Сквозь пыль на стеклах, жарким светом
Внутри часовенка горит.
«Зачем я в склепе в полдень летом?» –
Незримый кто-то говорит.
Кокетливо-проста прическа
И пелеринка на плечах…
А тут повсюду – капли воска
И банты крепа на свечах.
Венки, лампадки, пахнет тленьем…
И только этот милый взор
Глядит с веселым изумленьем
На этот погребальный вздор.
Бессмысленная гибель прелестной девочки с «ясным» взором и кокетливой прической и несовместимость ее «бессмертного» облика с «погребальным вздором» как бы предваряют позднейшие, более общие размышления в рассказе: «Этот венок, этот бугор, этот дубовый крест!

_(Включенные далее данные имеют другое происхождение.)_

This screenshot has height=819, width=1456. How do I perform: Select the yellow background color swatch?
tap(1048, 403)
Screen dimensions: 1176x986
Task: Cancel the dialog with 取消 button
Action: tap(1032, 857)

Возможно ли, что под ним та, чьи глаза так бессмертно сияют из этого выпуклого фарфорового медальона на кресте…»
Принципиальное отличие Бунина, менестреля XX века, преданного певца любви-страсти, от лириков XIX столетия можно ощутить, сопоставив два необычайно близких по сюжету стихотворения. Казалось бы, Бунин специально написал небольшую пьесу на ту же тему, что и Я. Полонский. Вот стихотворение Полонского «Встреча»:
Вчера мы встретились; она остановилась –
Я также – мы в глаза друг другу посмотрели.
О Боже, как она с тех пор переменилась;
В глазах потух огонь, и щеки побледнели,
И долго на нее глядел я молча, строго –
Мне руку протянув, бедняжка улыбнулась;
Я говорить хотел – она же ради Бога
Велела мне молчать, и тут же отвернулась,
И брови сдвинула, и выдернула руку,
И молвила: «Прощайте, до свиданья».
А я хотел сказать: «На вечную разлуку
Прощай, погибшее, но милое созданье».
Стихи Полонского (ставшие известным романсом на музыку С. Рахманинова) отмечены эффектностью, романтической приподнятостью тона. Все выражено в словах – подтекста не существует, в изображении встречи – падшей женщины с давним возлюбленным, выносящим свой категорический и назидательный приговор.
А в стихотворении Бунина?
Мы встретились случайно, на углу.
Я быстро шел – и вдруг как свет зарницы
Вечернюю прорезал полумглу
Сквозь черные лучистые ресницы.
На ней был креп, – прозрачный легкий газ
Вечерний ветер взвеял на мгновенье,
Но на лице и в ярком блеске глаз
Я уловил былое оживленье.
И ласково кивнула мне она,
Слегка лицо от ветра наклонила
И скрылась за углом… была весна…
Она меня простила и – забыла.
Никакой патетики, никакой чувствительности и громких сентенций. Если у Полонского разыграна целая мелодрама, то у Бунина внешне как будто вообще ничего не происходит – все в подтексте. Иной и нравственный кодекс – поэт даже и не мыслит морализировать. Смысловая тяжесть в бунинских стихах переносится в иную сферу – сферу разъединенности и отчуждения (сравните его же известные строки: «Но для женщины прошлого нет: разлюбила – и стал ей чужой»).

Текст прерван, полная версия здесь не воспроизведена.